When the firm was incorporated in December 2013, the Chinese government was encouraging capital outflows as the country's foreign exchange reserves had risen steadily, turning into a headache for Beijing.

But by the time Biden invested in BHR in October 2017, Beijing had started to curb outflows to clip the wings of Chinese tycoons trying to invest abroad. At the same time, US officials began to increase scrutiny of Chinese investments in American firms.

BHR's latest major overseas deal was in April 2017, when it bought a 24 per cent stake in a Congolese mine for US$1.14 billion, according to the company's website. In 2015 it made its most high-profile US acquisition by joining forces with AVIC Auto, a unit of Aviation Industry Corporation of China (AVIC), the country's aerospace contractor, to buy US car parts company Henniges Automotive, for about US$600 million.

The private equity fund had a target in 2014 of raising US$1.5 billion for overseas investments.

Trump has accused Beijing of paying "billions of dollars" in "payoffs" to the Bidens in exchange for beneficial trade treatment. The US president has said the younger Biden walked out of China with "US$1.5 billion in a fund", though there is no evidence to support this.

When asked if China would follow up on Trump's request to investigate the Bidens, Beijing said it would not meddle in US domestic politics.

Li, BHR's chief executive, said that in 2014 the company relied mainly on its partner, Rosemont Seneca Partners - a firm co-founded by Hunter Biden and Devon Archer - to raise funds in dollars, according to a report in the 21st Century Business Herald, a Chinese language newspaper.

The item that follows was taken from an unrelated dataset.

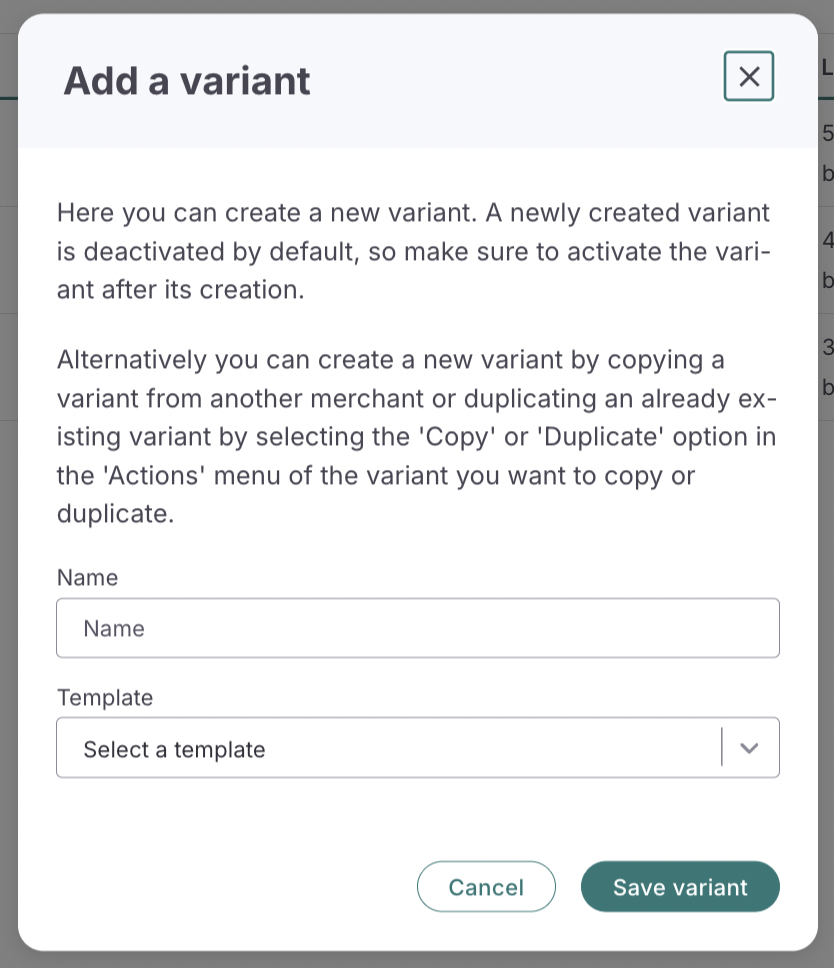Click the 'Select a template' placeholder text
Image resolution: width=834 pixels, height=968 pixels.
tap(175, 749)
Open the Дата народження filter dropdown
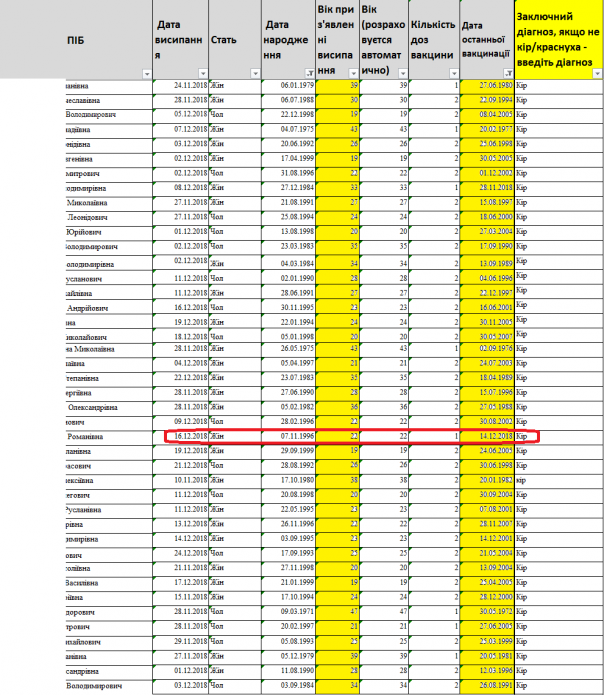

BHR currently operates five yuan-denominated funds backed solely by Chinese companies, according to the Asset Management Association of China, the government-backed industry body of Chinese mutual and private equity funds.

The newest BHR fund, started in May 2018, has raised 80 million yuan (US$11.2 million), of which BHR holds a 0.07 per cent stake. The fund's money was all invested into Changchun Lianxin Investment Consulting, which in turn used it to finance a controversial restructuring of a listed cheesemaker, according to Chinese corporate information database Tianyancha and the corporate announcements of the listed company.

Biden's role at BHR could be seen as "ornamental" as the company was mainly involved in China deals "with little relation to the US", said a Chinese private equity firm executive who declined to be named.

"Many financial institutions like to have a few big names on board … sometimes the big names are just used for decoration and are not really involved in operations," the executive said.

Biden's lawyer Mesires also said his client "played no role in directing or making BHR's investments".

BHR remains a small player in China's private equity industry. The firm has just 20 employees with fund industry qualifications, according to the asset management association. In April 2017, the BHR website said it had 12 billion yuan (US$1.69 billion) of assets under management, a relatively small sum.

A popular ranking of Chinese private equity firms, compiled by ChinaVenture Investment Consulting, showed the diminishing significance of BHR. The firm was ranked No. 28 in ChinaVenture's 2016 list of the top 100 China private equity investors, but the ranking dropped to No. 68 in 2017. BHR dropped out of the Top 100 list last year.

A second Chinese private equity executive said BHR is little known within the industry.

"With or without Biden, it's just another small player in a competitive industry of about 20,000 firms," he said.